Alle favole il compito di illustrare la realtà grazie al potenziale didascalico e iconografico che le caratterizza; agli artisti una grande opportunità di interpretare temi fantastici sempre in bilico tra l’immaginazione e la vita di tutti i giorni.
Sant’Angelo è un piccolo borgo in provincia di Viterbo, un’ora di macchina da Roma, una sorpresa nel silenzio della natura, il luogo ideale dove iniziare a parlare di fiabe, e qui il 27 novembre l’artista romana Tina Loiodice ha inaugurato il progetto con l’opera “I bambini scoprono la favola di Alice”.
Il titolo non a caso fa riferimento all’azione compiuta dai due bambini di Sant’Angelo, ritratti mentre tolgono il telo che nasconde simboli e personaggi dell’opera di Lewis Carroll, un modo per rivelare la dimensione onirica e ribaltarla nel mondo reale. Tina, con la sua innata sensibilità ha saputo cogliere da subito lo spirito magico dell’iniziativa insieme agli abitanti del borgo, supporter entusiasti del progetto.

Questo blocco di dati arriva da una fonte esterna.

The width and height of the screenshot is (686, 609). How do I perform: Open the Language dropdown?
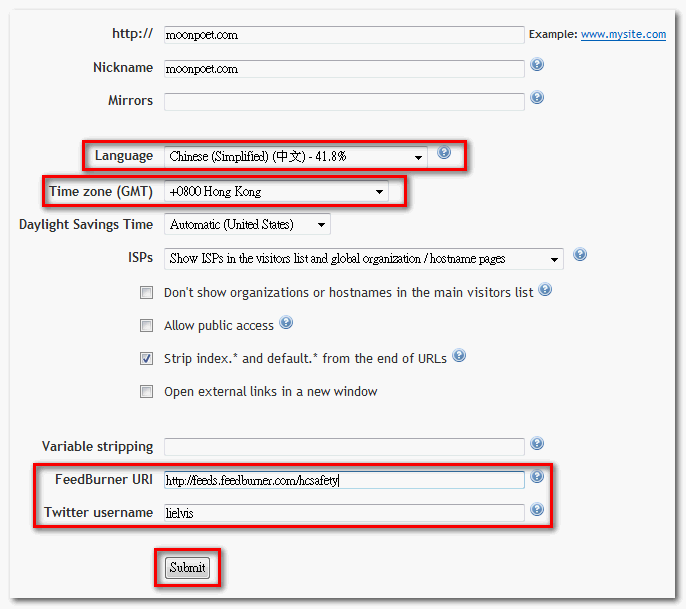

“Le favole non dicono ai bambini che i draghi esistono. Perché i bambini lo sanno già. Le favole dicono ai bambini che i draghi possono essere sconfitti”, e così anche lo scrittore inglese Gilbert Keith Chesterton eleggeva i bambini a scopritori di miti e guerrieri del sogno, perché le fiabe hanno una morale che insegna ad approcciare la vita e a sperimentare l’ignoto per renderlo meno spaventoso di come appare.
La comunità di Sant’Angelo ha da subito accolto il progetto e si è fatta portatrice di un messaggio corale che vuole a tutti i costi trasformare l’esistente attraverso il potere dell’arte e del bello.
Siamo solo all’inizio di questa favola che ad ogni scorcio del paese ci lascerà scoprire altre storie meravigliose.